> [What to work on]
1) Quote the discussion of a creator and morality from "Well, yeah. Then" to "from his comments...".
2) Lay out the listing as a numbered list, from its first line to the line with "From the cell". Leave out blank lines and the pictures.

> [Article]
That leaves us with only alien singularity gods, which are totally possible, but don’t exist here by the reasoning I gave in parent.
I bet physics is a lot simpler than it appears right now tho.
That’s a reasonable bet. Another reasonable bet is that “laws of physics are about as complex as minds, but small details have too little measure to matter”.
Why not just replace it with a universe that is whatever morality maximised; max(morality) is simpler than god(morality) almost no matter how simple god is.
Well, yeah. Then I guess the question is whether our universe is a byproduct of computing max(morality) for some simple enough “morality” that’s still recognizable as such. Will_Newsome seems to think so, or at least that’s the most sense I could extract from his comments...
Friendly intelligence is not particularly important when the intelligence in question is significantly less powerful an optimizer than its creator. I’m not really sure what would motivate a superintelligence to create entities like me, but given the assumption that one did so, it doesn’t seem more likely that it created me with (approximately) its own morality than that it created me with some different morality.
I don’t think we have a chance of doing so if we have a superintelligent creator who has taken steps to prevent us from doing so, no. (I also don’t think it likely that we have such a creator.)

> [Dataset]
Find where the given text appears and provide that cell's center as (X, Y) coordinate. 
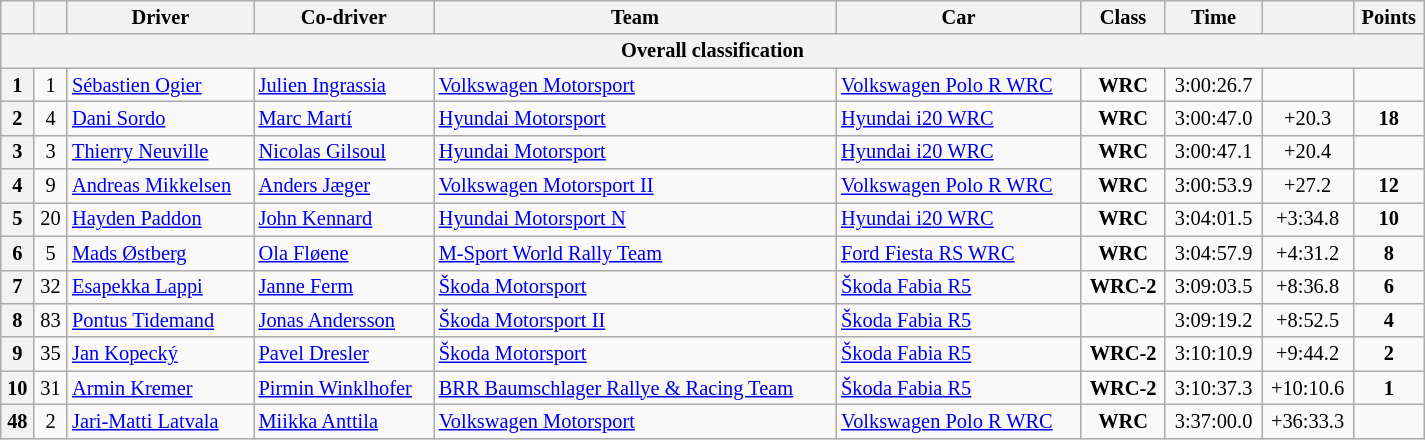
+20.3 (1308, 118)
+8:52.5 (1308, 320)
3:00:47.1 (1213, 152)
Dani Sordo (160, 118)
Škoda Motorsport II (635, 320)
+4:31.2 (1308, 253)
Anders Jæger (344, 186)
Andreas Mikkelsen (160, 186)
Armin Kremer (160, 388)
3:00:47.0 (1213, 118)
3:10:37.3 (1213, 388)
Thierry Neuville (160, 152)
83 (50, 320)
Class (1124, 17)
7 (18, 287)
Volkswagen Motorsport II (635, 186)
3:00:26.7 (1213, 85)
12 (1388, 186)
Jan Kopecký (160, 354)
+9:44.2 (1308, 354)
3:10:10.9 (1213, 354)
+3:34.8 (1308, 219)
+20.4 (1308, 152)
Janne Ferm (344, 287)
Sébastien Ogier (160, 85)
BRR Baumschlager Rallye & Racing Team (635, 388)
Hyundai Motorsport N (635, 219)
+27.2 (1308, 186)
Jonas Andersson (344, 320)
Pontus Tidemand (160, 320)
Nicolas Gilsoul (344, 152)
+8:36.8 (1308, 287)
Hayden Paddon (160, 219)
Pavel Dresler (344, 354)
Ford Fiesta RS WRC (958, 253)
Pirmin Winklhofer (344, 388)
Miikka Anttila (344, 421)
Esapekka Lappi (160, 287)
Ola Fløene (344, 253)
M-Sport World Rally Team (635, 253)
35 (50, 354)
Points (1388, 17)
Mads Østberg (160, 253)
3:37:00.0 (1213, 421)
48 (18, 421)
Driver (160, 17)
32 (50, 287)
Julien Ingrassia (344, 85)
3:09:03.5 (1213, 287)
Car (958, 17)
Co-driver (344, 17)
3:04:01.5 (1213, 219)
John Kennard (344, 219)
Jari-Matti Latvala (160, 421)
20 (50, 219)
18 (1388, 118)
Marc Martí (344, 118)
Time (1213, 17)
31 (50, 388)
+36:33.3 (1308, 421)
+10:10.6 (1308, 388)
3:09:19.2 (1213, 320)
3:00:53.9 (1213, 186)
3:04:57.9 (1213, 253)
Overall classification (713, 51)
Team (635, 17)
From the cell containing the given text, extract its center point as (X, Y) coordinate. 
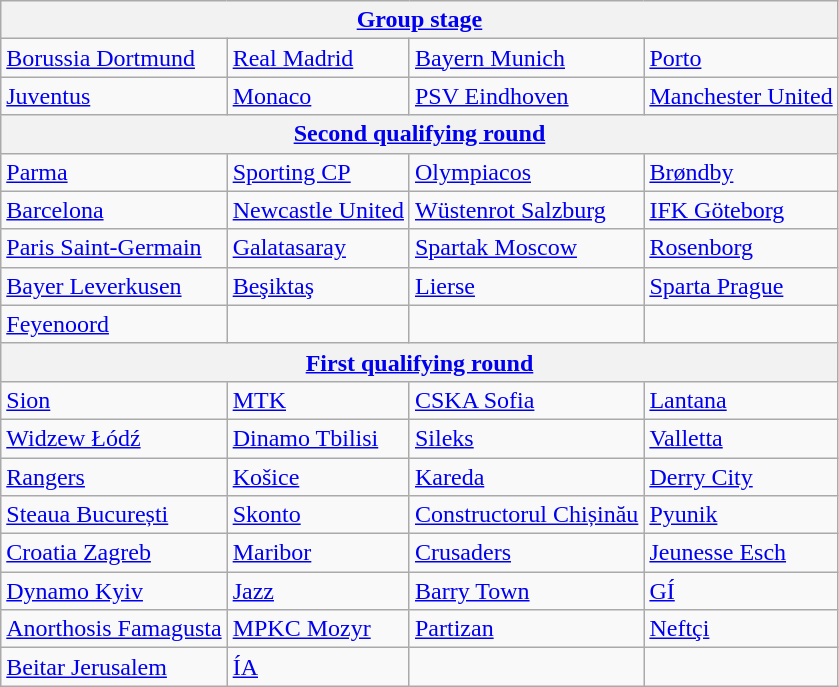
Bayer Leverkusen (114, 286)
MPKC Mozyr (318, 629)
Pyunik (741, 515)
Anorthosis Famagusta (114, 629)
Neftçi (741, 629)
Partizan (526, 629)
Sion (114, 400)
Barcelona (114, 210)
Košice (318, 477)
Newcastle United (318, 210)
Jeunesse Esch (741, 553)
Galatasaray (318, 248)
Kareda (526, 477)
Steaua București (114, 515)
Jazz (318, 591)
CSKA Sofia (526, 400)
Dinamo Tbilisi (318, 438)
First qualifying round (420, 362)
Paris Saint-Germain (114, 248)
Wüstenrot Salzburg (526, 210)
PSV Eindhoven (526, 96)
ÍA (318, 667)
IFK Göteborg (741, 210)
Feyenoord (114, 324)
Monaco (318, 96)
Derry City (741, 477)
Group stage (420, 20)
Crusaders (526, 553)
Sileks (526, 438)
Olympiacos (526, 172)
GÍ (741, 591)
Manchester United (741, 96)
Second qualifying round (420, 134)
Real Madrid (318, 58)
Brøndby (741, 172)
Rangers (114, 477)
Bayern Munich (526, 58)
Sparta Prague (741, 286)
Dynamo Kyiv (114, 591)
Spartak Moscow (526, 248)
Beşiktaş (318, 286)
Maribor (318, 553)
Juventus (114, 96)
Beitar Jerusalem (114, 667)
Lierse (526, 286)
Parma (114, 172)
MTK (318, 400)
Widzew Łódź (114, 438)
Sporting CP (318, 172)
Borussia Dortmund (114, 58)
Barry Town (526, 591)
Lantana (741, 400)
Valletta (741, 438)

> [Responses to the exercise]
1)
Well, yeah. Then I guess the question is whether our universe is a byproduct of computing max(morality) for some simple enough “morality” that’s still recognizable as such. Will_Newsome seems to think so, or at least that’s the most sense I could extract from his comments...

2)
1. Find where the given text appears and provide that cell's center as (X, Y) coordinate. 
2. +20.3 (1308, 118)
3. +8:52.5 (1308, 320)
4. 3:00:47.1 (1213, 152)
5. Dani Sordo (160, 118)
6. Škoda Motorsport II (635, 320)
7. +4:31.2 (1308, 253)
8. Anders Jæger (344, 186)
9. Andreas Mikkelsen (160, 186)
10. Armin Kremer (160, 388)
11. 3:00:47.0 (1213, 118)
12. 3:10:37.3 (1213, 388)
13. Thierry Neuville (160, 152)
14. 83 (50, 320)
15. Class (1124, 17)
16. 7 (18, 287)
17. Volkswagen Motorsport II (635, 186)
18. 3:00:26.7 (1213, 85)
19. 12 (1388, 186)
20. Jan Kopecký (160, 354)
21. +9:44.2 (1308, 354)
22. 3:10:10.9 (1213, 354)
23. +3:34.8 (1308, 219)
24. +20.4 (1308, 152)
25. Janne Ferm (344, 287)
26. Sébastien Ogier (160, 85)
27. BRR Baumschlager Rallye & Racing Team (635, 388)
28. Hyundai Motorsport N (635, 219)
29. +27.2 (1308, 186)
30. Jonas Andersson (344, 320)
31. Pontus Tidemand (160, 320)
32. Nicolas Gilsoul (344, 152)
33. +8:36.8 (1308, 287)
34. Hayden Paddon (160, 219)
35. Pavel Dresler (344, 354)
36. Ford Fiesta RS WRC (958, 253)
37. Pirmin Winklhofer (344, 388)
38. Miikka Anttila (344, 421)
39. Esapekka Lappi (160, 287)
40. Ola Fløene (344, 253)
41. M-Sport World Rally Team (635, 253)
42. 35 (50, 354)
43. Points (1388, 17)
44. Mads Østberg (160, 253)
45. 3:37:00.0 (1213, 421)
46. 48 (18, 421)
47. Driver (160, 17)
48. 32 (50, 287)
49. Julien Ingrassia (344, 85)
50. 3:09:03.5 (1213, 287)
51. Car (958, 17)
52. Co-driver (344, 17)
53. 3:04:01.5 (1213, 219)
54. John Kennard (344, 219)
55. Jari-Matti Latvala (160, 421)
56. 20 (50, 219)
57. 18 (1388, 118)
58. Marc Martí (344, 118)
59. Time (1213, 17)
60. 31 (50, 388)
61. +36:33.3 (1308, 421)
62. +10:10.6 (1308, 388)
63. 3:09:19.2 (1213, 320)
64. 3:00:53.9 (1213, 186)
65. 3:04:57.9 (1213, 253)
66. Overall classification (713, 51)
67. Team (635, 17)
68. From the cell containing the given text, extract its center point as (X, Y) coordinate. 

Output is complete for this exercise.